The portrayal of people of color is also questionable. The main non-White protagonist is played by Jet Lee, a Chinese martial arts actor. Jet Lee’s character is docile. Throughout the movie he asks for a pay raise and it is implied he makes less than his colleagues. These requests are met with annoyance and dismissal. He’s portrayed as contributing less to the team’s success. Jet Lee’s character helps promote the Amerika’s ideal oppressed national: subservient and loyal, yet marginalized.
The most prominent people of African descent throughout the movie are a group of pirates in the opening scene. After demanding more ransom money, Stallone’s mercenary team massacres them. One ‘protagonist’ character, played by Dolph Lundgren, attempts to hang one of the African pirates but is stopped by his teammates. Though the scene opens a mini-arc revolving around the character’s fall from grace and reform, the racist undertones are apparent and shocking. The mercenary team does include one Black guy, but his role is marginal at best.

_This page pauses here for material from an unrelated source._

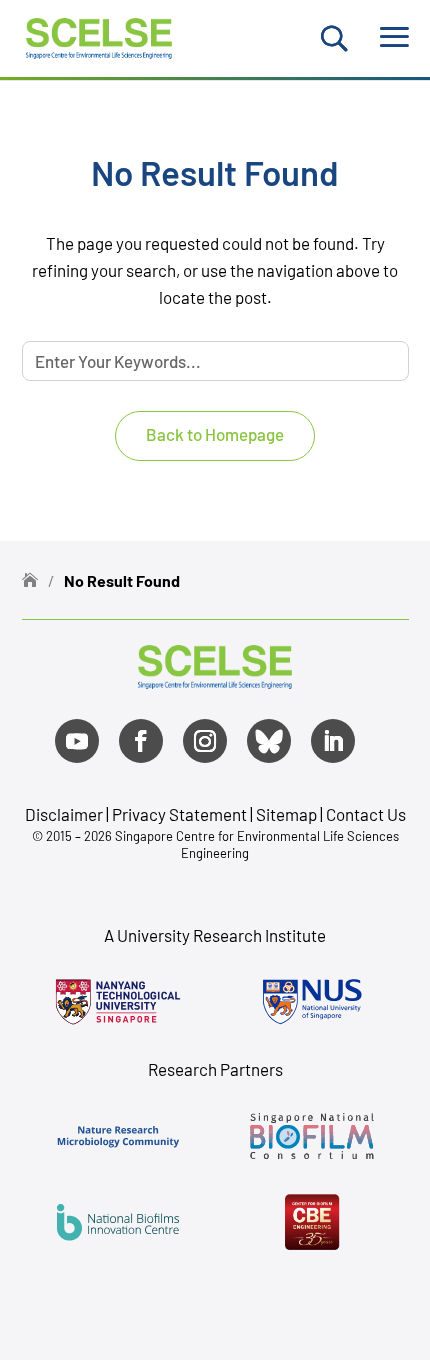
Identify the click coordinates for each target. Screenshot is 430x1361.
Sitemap (286, 814)
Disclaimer (64, 814)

The portrayal of men is also extremely one-sided. They are shown as fighters: big muscles, gun and knife toting, ready for action, etc. In some scenes, contrived dialogue is supplemented with hulkish, contrived poses. The Expendables, though hardly alone, helps promote an imagine of men as warriors whose main value is being able to kill, harm and intimidate those Amerika is set against.
The imperialist media often hypes Third World culture which explicitly (and rightly) promotes hate against the oppressor. However, movies such as The Expendables promote an implicit hate of the Third World and its broad masses. The drama and petty motivations of a handful of pig mercenaries is shown as significant whereas the Third World people they rampage through are not. No moment is paid to question what happened to Vilena after the mercenaries leave, though the movie supposedly ends on a happy note as all the conflicts amongst the pigs seem to be resolved. In short, according to the movie, Third World people are worthless and Amerikan pigs are valuable. While it’s not as direct as the revolutionary slogan, “Hate Amerika,” the reactionary message presented by movies such as The Expendables opens the door for great violence to be inflicted up the majority, Third World masses.
Like much of Amerikan culture, The Expendables has nothing to offer revolutionaries and the new world we seek to create. Along with Amerika itself, movies such as The Expendables will be swept away, perhaps viewed most often by and studied by academics, who will remind future generations just how chauvinist, militarist, hate-filled and reactionary Amerikans really were.